== What to produce ==
Quote only the lines that start at the line with "Where should I" and run to the end of the entries; omit the pictures.

== Dataset extract ==
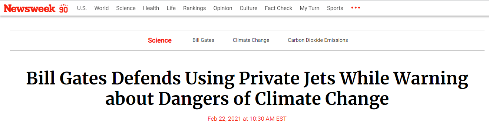489x137 pixels.
Task: Click the article headline about Bill Gates
Action: [247, 89]
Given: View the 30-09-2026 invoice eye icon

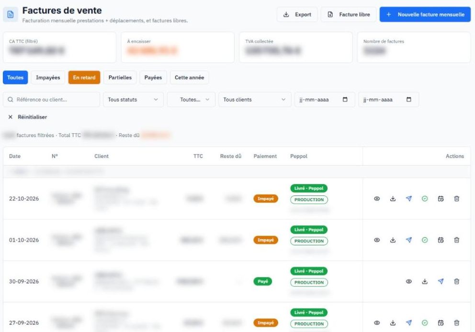Looking at the screenshot, I should tap(408, 281).
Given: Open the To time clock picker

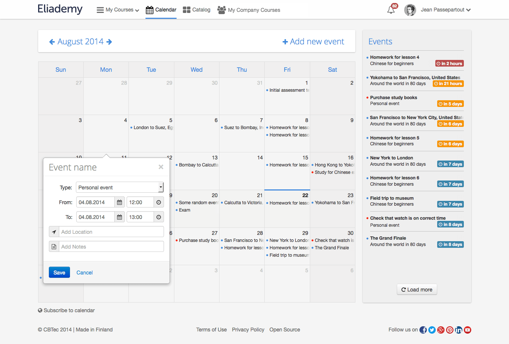Looking at the screenshot, I should (x=158, y=217).
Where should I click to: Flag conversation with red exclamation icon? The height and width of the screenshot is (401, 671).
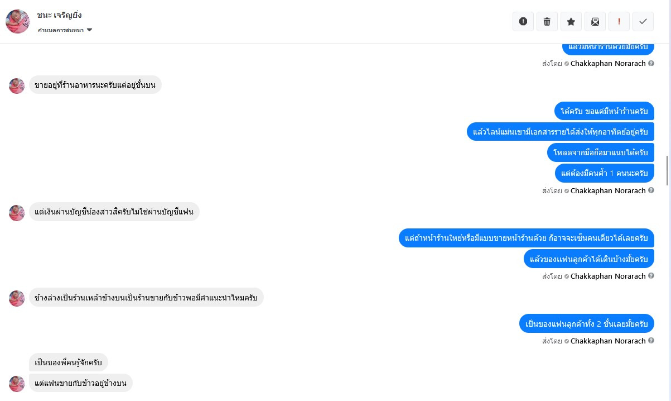tap(619, 21)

== Solution for this problem ==
Where should I click to: Flag conversation with red exclamation icon? The height and width of the screenshot is (401, 671).
tap(619, 21)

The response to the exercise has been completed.